- **PROVIDED DATA**
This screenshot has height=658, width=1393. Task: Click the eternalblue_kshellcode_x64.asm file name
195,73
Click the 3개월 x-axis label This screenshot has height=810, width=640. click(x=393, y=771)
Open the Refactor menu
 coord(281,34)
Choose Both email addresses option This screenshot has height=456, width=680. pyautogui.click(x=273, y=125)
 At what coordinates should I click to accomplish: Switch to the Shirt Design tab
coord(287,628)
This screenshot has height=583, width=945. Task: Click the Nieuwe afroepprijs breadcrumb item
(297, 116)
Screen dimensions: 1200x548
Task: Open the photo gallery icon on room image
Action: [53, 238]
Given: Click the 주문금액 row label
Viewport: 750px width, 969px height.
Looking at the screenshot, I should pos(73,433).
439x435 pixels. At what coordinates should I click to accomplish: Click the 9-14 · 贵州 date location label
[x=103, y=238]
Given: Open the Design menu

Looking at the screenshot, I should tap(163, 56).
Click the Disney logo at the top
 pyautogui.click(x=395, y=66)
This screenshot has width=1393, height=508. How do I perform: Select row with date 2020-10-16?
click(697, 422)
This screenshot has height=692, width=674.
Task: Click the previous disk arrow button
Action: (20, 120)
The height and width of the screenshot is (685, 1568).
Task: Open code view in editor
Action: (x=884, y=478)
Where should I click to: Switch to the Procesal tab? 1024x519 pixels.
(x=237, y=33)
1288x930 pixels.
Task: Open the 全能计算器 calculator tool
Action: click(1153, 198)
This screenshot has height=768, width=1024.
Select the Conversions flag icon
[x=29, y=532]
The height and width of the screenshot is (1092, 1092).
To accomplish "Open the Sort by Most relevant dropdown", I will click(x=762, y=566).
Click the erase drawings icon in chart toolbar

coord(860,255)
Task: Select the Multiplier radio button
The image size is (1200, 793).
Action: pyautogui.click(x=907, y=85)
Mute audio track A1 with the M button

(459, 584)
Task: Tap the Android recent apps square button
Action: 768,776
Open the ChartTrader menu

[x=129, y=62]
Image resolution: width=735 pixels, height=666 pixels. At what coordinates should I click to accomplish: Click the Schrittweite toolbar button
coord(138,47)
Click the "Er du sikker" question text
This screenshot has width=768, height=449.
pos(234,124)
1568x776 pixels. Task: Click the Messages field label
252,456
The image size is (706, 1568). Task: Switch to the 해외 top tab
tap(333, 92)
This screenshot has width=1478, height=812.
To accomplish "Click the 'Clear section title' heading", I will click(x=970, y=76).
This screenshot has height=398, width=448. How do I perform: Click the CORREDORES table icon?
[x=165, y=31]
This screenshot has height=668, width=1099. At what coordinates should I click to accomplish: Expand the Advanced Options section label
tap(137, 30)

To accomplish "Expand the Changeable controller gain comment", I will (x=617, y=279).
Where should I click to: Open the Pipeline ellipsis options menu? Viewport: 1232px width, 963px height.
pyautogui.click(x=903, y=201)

- **AIM**
Update the rows above by replacing "Where should I click to:" with "Where do I click to:" wherever it occurs, keeping everything else the same.

- **WRITTEN SOLUTION**
This screenshot has height=658, width=1393. Task: Click the eternalblue_kshellcode_x64.asm file name
195,73
Click the 3개월 x-axis label This screenshot has height=810, width=640. click(x=393, y=771)
Open the Refactor menu
 coord(281,34)
Choose Both email addresses option This screenshot has height=456, width=680. pyautogui.click(x=273, y=125)
 At what coordinates should I click to accomplish: Switch to the Shirt Design tab
coord(287,628)
This screenshot has height=583, width=945. Task: Click the Nieuwe afroepprijs breadcrumb item
(297, 116)
Screen dimensions: 1200x548
Task: Open the photo gallery icon on room image
Action: [53, 238]
Given: Click the 주문금액 row label
Viewport: 750px width, 969px height.
Looking at the screenshot, I should pos(73,433).
439x435 pixels. At what coordinates should I click to accomplish: Click the 9-14 · 贵州 date location label
[x=103, y=238]
Given: Open the Design menu

Looking at the screenshot, I should tap(163, 56).
Click the Disney logo at the top
 pyautogui.click(x=395, y=66)
This screenshot has width=1393, height=508. How do I perform: Select row with date 2020-10-16?
click(697, 422)
This screenshot has height=692, width=674.
Task: Click the previous disk arrow button
Action: (20, 120)
The height and width of the screenshot is (685, 1568).
Task: Open code view in editor
Action: (x=884, y=478)
Where do I click to: Switch to the Procesal tab? 1024x519 pixels.
(x=237, y=33)
1288x930 pixels.
Task: Open the 全能计算器 calculator tool
Action: click(1153, 198)
This screenshot has height=768, width=1024.
Select the Conversions flag icon
[x=29, y=532]
The height and width of the screenshot is (1092, 1092).
To accomplish "Open the Sort by Most relevant dropdown", I will click(x=762, y=566).
Click the erase drawings icon in chart toolbar

coord(860,255)
Task: Select the Multiplier radio button
The image size is (1200, 793).
Action: pyautogui.click(x=907, y=85)
Mute audio track A1 with the M button

(459, 584)
Task: Tap the Android recent apps square button
Action: 768,776
Open the ChartTrader menu

[x=129, y=62]
Image resolution: width=735 pixels, height=666 pixels. At what coordinates should I click to accomplish: Click the Schrittweite toolbar button
coord(138,47)
Click the "Er du sikker" question text
This screenshot has width=768, height=449.
pos(234,124)
1568x776 pixels. Task: Click the Messages field label
252,456
The image size is (706, 1568). Task: Switch to the 해외 top tab
tap(333, 92)
This screenshot has width=1478, height=812.
To accomplish "Click the 'Clear section title' heading", I will click(x=970, y=76).
This screenshot has height=398, width=448. How do I perform: Click the CORREDORES table icon?
[x=165, y=31]
This screenshot has height=668, width=1099. At what coordinates should I click to accomplish: Expand the Advanced Options section label
tap(137, 30)

To accomplish "Expand the Changeable controller gain comment", I will (x=617, y=279).
Where do I click to: Open the Pipeline ellipsis options menu? Viewport: 1232px width, 963px height.
pyautogui.click(x=903, y=201)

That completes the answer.